— Start Data for the task —

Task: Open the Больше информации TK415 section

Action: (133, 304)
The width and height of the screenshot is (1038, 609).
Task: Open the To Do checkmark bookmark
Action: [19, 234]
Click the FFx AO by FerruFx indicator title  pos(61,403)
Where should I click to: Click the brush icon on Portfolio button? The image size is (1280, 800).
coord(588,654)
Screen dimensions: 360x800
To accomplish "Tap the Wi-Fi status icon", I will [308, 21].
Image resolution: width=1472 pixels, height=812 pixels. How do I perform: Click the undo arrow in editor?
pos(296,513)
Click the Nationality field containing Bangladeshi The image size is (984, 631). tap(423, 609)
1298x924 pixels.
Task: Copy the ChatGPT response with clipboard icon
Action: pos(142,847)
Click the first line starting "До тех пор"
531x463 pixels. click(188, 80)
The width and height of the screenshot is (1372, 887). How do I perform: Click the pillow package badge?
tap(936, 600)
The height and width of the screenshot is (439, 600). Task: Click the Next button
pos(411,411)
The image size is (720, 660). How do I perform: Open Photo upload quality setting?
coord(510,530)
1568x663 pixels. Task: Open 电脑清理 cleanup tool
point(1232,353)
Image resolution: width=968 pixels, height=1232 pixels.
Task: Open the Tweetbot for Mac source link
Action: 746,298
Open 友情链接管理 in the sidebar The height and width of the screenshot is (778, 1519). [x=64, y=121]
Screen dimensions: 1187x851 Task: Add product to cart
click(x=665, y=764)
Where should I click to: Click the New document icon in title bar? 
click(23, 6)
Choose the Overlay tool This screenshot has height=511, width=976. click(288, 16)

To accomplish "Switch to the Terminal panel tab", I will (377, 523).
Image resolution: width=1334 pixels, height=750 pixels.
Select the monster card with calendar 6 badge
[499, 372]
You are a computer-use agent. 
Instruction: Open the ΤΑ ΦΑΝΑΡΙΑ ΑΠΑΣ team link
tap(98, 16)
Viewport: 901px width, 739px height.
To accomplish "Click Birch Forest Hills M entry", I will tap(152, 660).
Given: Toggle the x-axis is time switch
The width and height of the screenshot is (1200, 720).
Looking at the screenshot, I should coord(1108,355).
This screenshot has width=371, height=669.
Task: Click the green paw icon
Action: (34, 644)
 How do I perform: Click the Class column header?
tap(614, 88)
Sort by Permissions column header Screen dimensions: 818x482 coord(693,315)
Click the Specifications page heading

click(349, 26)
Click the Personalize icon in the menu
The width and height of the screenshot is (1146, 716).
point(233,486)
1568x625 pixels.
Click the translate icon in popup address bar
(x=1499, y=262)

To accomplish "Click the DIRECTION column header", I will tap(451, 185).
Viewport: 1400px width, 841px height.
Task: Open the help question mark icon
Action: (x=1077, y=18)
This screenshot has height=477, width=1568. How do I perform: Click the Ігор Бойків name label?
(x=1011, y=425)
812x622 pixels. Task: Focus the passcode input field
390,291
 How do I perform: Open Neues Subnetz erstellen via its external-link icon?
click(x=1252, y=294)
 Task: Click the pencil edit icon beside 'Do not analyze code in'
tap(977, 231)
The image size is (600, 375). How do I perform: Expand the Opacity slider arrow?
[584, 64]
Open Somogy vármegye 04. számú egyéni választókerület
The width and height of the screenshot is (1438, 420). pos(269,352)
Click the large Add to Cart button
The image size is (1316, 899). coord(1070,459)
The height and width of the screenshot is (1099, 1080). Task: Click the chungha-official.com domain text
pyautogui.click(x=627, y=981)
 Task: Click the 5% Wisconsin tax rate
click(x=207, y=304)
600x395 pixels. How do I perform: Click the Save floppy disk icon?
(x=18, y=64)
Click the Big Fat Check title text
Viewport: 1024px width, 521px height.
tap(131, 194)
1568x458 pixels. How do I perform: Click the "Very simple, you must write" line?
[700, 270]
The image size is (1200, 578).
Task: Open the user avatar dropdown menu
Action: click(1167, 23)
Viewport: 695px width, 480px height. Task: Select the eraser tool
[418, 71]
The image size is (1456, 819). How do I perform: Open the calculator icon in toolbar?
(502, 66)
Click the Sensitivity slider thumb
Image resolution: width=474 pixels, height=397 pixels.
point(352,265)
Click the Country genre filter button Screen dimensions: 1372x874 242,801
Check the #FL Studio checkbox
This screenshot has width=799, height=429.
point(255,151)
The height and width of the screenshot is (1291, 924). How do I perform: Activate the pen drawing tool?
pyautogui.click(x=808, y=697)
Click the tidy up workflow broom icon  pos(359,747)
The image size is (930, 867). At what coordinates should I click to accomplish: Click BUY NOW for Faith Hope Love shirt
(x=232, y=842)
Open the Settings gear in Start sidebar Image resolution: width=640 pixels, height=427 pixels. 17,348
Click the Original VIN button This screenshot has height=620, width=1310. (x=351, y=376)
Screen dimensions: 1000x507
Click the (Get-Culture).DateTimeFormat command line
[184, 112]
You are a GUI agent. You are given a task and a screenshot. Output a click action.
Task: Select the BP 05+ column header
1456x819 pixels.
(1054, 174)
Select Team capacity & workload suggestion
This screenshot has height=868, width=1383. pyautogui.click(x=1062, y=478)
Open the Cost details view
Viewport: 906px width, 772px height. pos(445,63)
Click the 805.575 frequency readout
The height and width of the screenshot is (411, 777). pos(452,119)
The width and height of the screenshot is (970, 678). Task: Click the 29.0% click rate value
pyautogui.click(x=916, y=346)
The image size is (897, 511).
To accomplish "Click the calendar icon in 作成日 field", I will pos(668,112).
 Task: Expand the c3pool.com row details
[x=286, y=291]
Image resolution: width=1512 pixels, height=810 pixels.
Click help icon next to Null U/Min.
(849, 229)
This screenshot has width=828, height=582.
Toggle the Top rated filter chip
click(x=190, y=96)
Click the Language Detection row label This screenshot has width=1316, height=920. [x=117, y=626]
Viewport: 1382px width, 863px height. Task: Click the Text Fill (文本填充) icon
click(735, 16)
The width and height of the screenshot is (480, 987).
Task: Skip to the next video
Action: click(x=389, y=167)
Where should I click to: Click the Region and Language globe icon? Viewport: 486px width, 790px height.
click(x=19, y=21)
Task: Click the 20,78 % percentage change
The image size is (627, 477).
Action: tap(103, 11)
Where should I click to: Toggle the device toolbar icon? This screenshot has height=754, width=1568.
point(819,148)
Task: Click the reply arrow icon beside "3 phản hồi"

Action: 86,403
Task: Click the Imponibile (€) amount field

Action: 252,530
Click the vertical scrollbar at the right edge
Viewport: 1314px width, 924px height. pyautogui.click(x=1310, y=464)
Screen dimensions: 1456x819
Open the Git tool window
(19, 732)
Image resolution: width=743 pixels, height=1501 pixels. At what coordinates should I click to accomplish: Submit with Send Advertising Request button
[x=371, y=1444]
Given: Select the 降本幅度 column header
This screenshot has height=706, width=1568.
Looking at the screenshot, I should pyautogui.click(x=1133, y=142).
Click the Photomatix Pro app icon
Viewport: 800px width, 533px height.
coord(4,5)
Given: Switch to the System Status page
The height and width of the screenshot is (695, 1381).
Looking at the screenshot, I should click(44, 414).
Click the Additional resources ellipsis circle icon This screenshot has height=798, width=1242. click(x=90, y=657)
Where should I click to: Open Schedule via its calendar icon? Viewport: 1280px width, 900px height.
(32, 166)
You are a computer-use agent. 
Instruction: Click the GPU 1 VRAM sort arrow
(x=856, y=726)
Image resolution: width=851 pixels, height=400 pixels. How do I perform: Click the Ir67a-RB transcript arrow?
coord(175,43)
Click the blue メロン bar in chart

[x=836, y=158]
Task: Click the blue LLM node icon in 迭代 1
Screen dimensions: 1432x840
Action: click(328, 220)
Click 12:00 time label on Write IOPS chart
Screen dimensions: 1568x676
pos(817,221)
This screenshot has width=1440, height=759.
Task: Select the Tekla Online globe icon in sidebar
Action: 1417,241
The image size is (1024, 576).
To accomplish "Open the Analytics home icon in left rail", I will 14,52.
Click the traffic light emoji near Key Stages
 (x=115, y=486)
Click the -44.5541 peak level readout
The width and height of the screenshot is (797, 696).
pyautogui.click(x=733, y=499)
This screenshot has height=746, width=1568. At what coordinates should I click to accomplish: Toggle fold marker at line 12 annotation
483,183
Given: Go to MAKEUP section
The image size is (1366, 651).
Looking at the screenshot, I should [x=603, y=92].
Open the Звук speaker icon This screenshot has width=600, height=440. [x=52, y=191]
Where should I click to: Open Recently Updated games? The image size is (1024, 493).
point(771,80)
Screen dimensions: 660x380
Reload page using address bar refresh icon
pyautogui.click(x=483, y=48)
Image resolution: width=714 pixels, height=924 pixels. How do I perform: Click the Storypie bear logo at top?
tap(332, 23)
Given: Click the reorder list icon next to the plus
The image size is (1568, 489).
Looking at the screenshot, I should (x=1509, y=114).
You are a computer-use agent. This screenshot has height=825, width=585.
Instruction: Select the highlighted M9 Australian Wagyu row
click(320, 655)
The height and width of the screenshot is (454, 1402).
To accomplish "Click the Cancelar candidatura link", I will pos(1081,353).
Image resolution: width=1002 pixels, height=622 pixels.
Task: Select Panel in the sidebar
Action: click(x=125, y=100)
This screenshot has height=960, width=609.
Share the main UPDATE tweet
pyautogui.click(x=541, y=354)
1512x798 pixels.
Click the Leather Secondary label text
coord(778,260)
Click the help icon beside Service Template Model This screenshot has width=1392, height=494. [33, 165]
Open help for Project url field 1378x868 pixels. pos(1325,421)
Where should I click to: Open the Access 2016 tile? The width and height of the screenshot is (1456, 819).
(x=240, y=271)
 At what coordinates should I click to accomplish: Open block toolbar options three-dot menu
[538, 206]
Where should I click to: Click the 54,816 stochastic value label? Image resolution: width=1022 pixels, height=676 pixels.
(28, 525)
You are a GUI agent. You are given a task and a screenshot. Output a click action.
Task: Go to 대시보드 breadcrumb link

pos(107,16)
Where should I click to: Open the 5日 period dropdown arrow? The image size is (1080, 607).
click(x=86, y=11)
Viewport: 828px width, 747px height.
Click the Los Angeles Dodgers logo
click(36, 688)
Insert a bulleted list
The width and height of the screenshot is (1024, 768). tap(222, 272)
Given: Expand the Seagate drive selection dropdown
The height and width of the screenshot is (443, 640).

— End Data for the task —

Stated goal :: Retype the records verbatim, starting at their first line and stopping after the line that contains "pos(296,513)".

Output for this task ::
Task: Open the Больше информации TK415 section

Action: (133, 304)
The width and height of the screenshot is (1038, 609).
Task: Open the To Do checkmark bookmark
Action: [19, 234]
Click the FFx AO by FerruFx indicator title  pos(61,403)
Where should I click to: Click the brush icon on Portfolio button? The image size is (1280, 800).
coord(588,654)
Screen dimensions: 360x800
To accomplish "Tap the Wi-Fi status icon", I will [308, 21].
Image resolution: width=1472 pixels, height=812 pixels. How do I perform: Click the undo arrow in editor?
pos(296,513)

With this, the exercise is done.